After a period of inactivity, Terra will automatically pause (stop) your notebook VM. Inactivity includes when your computer goes to sleep.
If your kernel is active, however, Terra will not pause the runtime (to prevent long-running jobs from aborting).
You can explicitly pause (stop) your notebook by selecting the "Stop Cluster" button in Terra:
What is not lost when you pause (stop) a cluster (boot disk, software):
When a notebook VM is stopped, its Compute Engine VM goes away, but the boot disk does not. When you re-open your notebook, the notebook VM is more quickly created as the disk does not need to be recreated. You do not need to reinstall your software.
What is lost when you stop a cluster (notebook state):
Any running Jupyter kernel processes are gone so notebook state is lost. To restore notebook state you will need to open the notebook and re-run the relevant cells of the notebook.
Deleting the cluster (also the boot disk)
If you do not need your cluster (your notebook VM) and want to save on the cost of the boot disk, or if you want to pick up a new feature that requires you to rebuild your notebook VM, you can delete the cluster by clicking on the trash icon at the top right of the screen:
What is deleted along with the cluster (boot disk, installed software, any output not explicitly saved)
- Boot disk
- Installed software
- Any input not explicitly saved to the workspace bucket or other external file
When you recreate your cluster, you will need to reinstall any additional libraries or tools that you had installed previously.
What is not deleted along with the cluster (saved notebook files and data):
Your notebooks and any data explicitly saved to your bucket are still in long term storage in the workspace bucket as described in the Save notebook section.
Opening notebook (read-only)
Often you only want to read a notebook, rather than edit or run it.

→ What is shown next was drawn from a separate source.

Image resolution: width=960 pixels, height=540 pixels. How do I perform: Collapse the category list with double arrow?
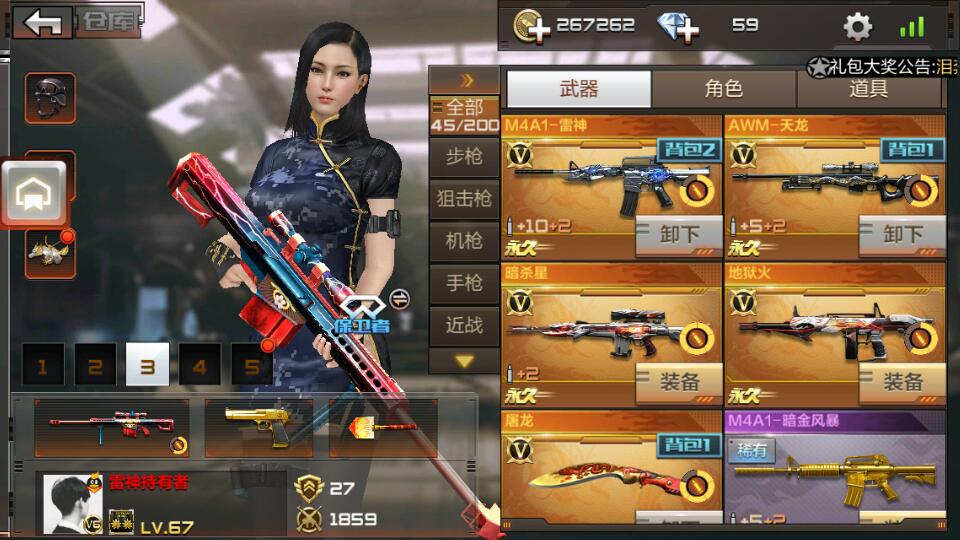465,80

Opening a notebook read-only does not require creation of a VM, so it is much faster than opening a notebook for editing.
In the Notebooks tab, click on the snowman for your notebook, and select "Open read-only":
A server-side process will render the notebook file from Cloud Storage and display in your browser:
Collaboration in a shared Terra workspace
Your notebook VM is specific to you. Each individual user will have a separate notebook cluster.
However the workspace bucket and the notebooks in the bucket are shared.
These two conditions mean that you need to share your workspace in order for a collaborator to be able to see your notebook. But be careful! When working on the same notebook in a shared workspace at the same time as a colleague, there is a risk of overwriting each other’s work.
How to avoid overwriting collaborator's changes
If you open a notebook for editing (in your cluster) while a collaborator in the same workspace opens the same notebook (in their own cluster), changes you make can overwrite the changes your collaborator makes and vice-versa. This is true even if you just run cells in the notebook, since running a cell updates the output associated with that cell.
It is important to coordinate with your collaborators, to avoid overwriting each other's changes. A common pattern for working in this shared environment is to work on separate notebooks and merge changes manually.